+++ TEXTE PROPOSÉ
Le 20 février 2000, Suzanne Viguier disparaît de son domicile.  On soupçonne son mari, Jacques Viguier, professeur de Droit à Toulouse, de l’avoir tuée.  En 2009, presque dix ans plus tard, un premier procès se solde par l’acquittement de l’Universitaire.  Mais le parquet  fait appel, et, l’année suivante, Viguier  se retrouve de nouveau au ban des accusés. Son entourage décide alors de confier sa défense à l’un des plus grands ténors du barreau français, Eric Dupont Moretti. Il sera de nouveau acquitté, cette fois, définitivement.

Un homme jugé sans preuve, sur de simples soupçons…Fasciné par cette  étrange et singulière affaire, qu’il suit alors, en direct, de bout en bout,  Antoine Raimbault -qui avoue une obsession pour la question de la justice- décide de  lui consacrer un film, en l’axant sur le deuxième procès de l’accusé,  sa préparation et son déroulement.  Il s’empare du dossier de l’instruction, étudie  les 250 heures des écoutes téléphoniques, épluche tous les documents et articles concernant cette affaire, laisse décanter  et écrit son scénario. Dans ce dernier, tout est véridique, sauf le personnage féminin  (tenu par Marina Foïs) à qui le jeune cinéaste  -c’est son premier long métrage- donne le rôle moteur. C’est elle qui va s’entêter à prouver que Viguier est innocent, c’est elle qui va aller chercher Dupont-Moretti, c’est elle qui va se proposer de seconder l’avocat. Au final, cela donne ce thriller judiciaire, aussi bien bâti qu’il est passionnant à suivre. C’est Olivier Gourmet qui incarne Dupond-Moretti. Le comédien  trouve là un des plus beaux rôles de sa carrière. Sa plaidoirie est un morceau d’anthologie.
++++++
§ EXPLORER LE TEXTE:
(1) D'après le texte sur l'affaire Viguier, quelle actrice tient le seul personnage du film qui n'est pas véridique ?
(2) Poursuivez le texte sur l'affaire Viguier après sa dernière phrase.
Les données n'ont aucun rapport avec le texte sur l'affaire Viguier.
+++ DONNÉES EXTRAITES
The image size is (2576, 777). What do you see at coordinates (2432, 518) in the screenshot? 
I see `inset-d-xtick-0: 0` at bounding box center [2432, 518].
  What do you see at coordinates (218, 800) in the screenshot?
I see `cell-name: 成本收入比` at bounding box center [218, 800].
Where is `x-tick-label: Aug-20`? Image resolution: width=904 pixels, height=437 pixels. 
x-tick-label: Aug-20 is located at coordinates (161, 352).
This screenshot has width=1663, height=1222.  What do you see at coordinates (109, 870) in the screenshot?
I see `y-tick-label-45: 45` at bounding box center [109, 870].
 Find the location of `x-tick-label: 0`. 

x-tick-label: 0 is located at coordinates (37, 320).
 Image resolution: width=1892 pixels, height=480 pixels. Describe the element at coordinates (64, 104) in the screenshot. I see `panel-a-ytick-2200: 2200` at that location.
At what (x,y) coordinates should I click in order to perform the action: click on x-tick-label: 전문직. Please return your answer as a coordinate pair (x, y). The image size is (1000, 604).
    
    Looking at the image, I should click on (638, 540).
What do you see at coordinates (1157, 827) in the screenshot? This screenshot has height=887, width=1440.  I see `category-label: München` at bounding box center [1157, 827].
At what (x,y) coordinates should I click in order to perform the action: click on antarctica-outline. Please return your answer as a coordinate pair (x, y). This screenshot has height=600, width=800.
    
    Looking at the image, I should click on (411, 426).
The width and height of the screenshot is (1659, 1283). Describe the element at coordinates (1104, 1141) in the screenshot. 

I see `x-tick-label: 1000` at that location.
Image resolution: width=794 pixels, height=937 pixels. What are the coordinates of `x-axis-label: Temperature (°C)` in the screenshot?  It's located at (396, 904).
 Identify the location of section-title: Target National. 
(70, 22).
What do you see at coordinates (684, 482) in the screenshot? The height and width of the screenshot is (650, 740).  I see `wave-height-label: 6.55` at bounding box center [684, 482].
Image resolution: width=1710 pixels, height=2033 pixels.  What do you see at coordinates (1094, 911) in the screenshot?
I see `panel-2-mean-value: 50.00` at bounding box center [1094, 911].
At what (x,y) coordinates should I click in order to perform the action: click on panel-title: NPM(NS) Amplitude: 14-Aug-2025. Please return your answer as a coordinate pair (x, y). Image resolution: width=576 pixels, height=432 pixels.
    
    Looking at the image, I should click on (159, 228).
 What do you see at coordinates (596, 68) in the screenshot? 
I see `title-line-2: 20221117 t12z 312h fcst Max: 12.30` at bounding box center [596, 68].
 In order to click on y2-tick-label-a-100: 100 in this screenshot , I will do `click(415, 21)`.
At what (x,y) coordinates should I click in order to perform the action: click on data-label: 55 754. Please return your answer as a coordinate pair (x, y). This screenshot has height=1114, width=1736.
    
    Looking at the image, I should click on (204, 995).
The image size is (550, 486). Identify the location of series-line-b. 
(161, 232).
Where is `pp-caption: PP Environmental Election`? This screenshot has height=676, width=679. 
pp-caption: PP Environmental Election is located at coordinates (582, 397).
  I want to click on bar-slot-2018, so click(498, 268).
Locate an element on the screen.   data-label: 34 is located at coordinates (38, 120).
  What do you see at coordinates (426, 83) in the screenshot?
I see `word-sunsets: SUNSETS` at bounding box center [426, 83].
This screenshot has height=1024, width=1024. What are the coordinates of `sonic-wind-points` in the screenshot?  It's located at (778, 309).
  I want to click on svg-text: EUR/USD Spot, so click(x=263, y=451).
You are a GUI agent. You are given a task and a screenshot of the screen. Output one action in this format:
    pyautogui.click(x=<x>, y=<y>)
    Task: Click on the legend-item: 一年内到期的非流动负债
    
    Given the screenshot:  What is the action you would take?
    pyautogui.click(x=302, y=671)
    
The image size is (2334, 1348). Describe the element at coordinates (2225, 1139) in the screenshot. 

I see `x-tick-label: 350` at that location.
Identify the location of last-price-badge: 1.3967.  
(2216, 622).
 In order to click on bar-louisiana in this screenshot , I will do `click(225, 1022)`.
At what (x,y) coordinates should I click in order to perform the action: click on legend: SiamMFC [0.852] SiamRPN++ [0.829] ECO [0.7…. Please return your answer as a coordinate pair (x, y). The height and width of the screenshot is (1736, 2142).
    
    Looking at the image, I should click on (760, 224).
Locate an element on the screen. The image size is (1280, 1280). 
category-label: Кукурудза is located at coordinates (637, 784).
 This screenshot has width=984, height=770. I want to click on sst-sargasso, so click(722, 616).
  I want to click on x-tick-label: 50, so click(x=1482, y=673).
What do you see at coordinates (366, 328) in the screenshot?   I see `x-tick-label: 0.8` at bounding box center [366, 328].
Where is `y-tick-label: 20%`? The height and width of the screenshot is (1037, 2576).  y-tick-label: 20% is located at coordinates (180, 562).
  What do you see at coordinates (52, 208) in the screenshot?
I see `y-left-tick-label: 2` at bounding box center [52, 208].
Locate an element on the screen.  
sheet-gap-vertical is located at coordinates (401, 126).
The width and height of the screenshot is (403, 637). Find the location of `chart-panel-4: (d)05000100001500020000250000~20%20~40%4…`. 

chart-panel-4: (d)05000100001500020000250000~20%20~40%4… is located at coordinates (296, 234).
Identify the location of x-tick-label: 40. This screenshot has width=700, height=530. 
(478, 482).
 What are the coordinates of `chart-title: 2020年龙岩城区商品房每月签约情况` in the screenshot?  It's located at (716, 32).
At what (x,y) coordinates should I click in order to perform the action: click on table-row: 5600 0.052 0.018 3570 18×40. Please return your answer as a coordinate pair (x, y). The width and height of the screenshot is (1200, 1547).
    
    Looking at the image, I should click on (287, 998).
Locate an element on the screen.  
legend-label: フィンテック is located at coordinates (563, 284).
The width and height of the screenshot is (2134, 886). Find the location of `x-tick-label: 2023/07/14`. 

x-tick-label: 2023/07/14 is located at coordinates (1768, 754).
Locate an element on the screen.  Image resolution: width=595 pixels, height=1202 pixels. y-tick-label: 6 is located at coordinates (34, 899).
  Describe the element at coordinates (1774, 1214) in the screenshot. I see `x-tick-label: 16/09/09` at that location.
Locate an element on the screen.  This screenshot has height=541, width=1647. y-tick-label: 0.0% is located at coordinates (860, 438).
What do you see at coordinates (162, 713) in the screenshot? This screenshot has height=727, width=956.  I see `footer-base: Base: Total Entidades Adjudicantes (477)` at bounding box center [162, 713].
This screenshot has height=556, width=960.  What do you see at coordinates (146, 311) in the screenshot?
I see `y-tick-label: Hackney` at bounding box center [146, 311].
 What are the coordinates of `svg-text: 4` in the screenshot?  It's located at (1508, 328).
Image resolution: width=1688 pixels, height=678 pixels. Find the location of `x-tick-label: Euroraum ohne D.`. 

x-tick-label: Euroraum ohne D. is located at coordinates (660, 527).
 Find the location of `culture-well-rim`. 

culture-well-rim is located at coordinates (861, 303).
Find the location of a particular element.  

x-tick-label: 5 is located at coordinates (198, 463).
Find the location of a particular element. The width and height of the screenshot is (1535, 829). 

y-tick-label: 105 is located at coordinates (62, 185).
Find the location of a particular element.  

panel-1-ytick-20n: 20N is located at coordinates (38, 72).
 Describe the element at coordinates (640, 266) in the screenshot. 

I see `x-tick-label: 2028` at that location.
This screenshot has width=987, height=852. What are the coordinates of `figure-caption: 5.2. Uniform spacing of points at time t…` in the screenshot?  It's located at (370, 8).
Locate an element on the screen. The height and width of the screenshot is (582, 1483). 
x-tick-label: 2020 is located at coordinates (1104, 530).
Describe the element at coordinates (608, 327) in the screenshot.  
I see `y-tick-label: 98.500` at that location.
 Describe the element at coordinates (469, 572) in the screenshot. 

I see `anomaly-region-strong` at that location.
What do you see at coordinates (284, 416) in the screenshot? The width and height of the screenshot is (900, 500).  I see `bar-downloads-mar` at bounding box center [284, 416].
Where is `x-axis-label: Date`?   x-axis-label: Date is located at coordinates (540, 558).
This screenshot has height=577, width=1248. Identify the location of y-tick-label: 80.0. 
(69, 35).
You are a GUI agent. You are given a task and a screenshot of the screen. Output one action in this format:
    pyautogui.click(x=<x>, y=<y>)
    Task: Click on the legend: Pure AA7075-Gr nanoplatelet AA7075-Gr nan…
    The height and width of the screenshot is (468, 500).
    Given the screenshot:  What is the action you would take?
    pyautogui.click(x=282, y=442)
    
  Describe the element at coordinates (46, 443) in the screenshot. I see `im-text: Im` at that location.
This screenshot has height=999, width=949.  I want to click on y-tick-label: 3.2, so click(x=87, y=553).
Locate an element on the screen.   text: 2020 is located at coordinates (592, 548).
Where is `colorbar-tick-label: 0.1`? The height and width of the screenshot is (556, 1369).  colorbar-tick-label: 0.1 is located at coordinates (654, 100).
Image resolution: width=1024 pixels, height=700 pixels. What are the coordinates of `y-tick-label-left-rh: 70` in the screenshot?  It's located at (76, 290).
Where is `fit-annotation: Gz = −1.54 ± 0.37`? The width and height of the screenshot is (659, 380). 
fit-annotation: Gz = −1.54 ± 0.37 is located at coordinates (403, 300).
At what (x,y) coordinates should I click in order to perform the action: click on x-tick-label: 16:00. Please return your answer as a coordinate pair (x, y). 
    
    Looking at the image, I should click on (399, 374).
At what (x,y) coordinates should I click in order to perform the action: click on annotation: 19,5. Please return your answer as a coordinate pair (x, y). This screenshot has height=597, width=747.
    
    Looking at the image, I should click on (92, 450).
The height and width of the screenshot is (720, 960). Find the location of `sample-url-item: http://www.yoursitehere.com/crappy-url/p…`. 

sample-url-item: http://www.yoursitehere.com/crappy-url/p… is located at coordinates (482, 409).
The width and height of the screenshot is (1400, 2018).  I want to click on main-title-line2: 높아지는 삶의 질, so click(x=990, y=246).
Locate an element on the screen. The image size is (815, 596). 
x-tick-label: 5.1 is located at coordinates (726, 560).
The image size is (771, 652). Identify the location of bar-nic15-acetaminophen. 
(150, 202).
++++++
§ RÉPONSES AUX CONSIGNES:
(1) Marina Foïs.

(2)
Recommandation : excellent

« My Beautiful Boy » de Felix Van Groeningen – Avec  Steve Carell, Timothée Chalamet, Maura Tierney…

David Sheff entretient une relation fusionnelle avec son fils Nic qui, né de son premier mariage, est devenu un ado brillant promis à un bel avenir. Du moins ce père aimant le croit-il, jusqu’au jour où il découvre qu’en réalité, son fils adoré se drogue depuis l’âge de 12 ans, et que de consommateur occasionnel, il est devenu accro à la méthamphétamine. Réalisant alors que Nic lui a échappé, lui ment et a entamé une terrible descente aux enfers jalonnée de vols, de mensonges et d’overdoses, il va tout tenter pour l’en sortir.

Tiré de deux livres autobiographiques, l’un écrit par le journaliste David Sheff, l’autre par son fils Nicolas (le père et le fils ont gardé leur vrai nom), explorant le sujet de l’amour paternel -assez rarement exploité sur grand écran-, My Beautiful Boy est sans aucun doute l’un des films les plus forts de ce début d’année. Il s’agit d’un drame, mais ce qui frappe et séduit, est  la manière dont  le réalisateur, le  belge Felix Van  Groeningen, le raconte ici. Avec pudeur et élégance,  dans une lumière dorée,  sans aucun  pathos, sans  non plus   « spectacularisation » outrancière. Les comédiens ne sont pas non plus pour rien dans la « puissance »  du film, notamment Steve Carell, exceptionnel en père à la fois combattif et ravagé de douleur, et Timothée Chalamet, qui confère à son rôle de fils junkie une présence  incroyable, faite de charme, de fragilité et de duplicité.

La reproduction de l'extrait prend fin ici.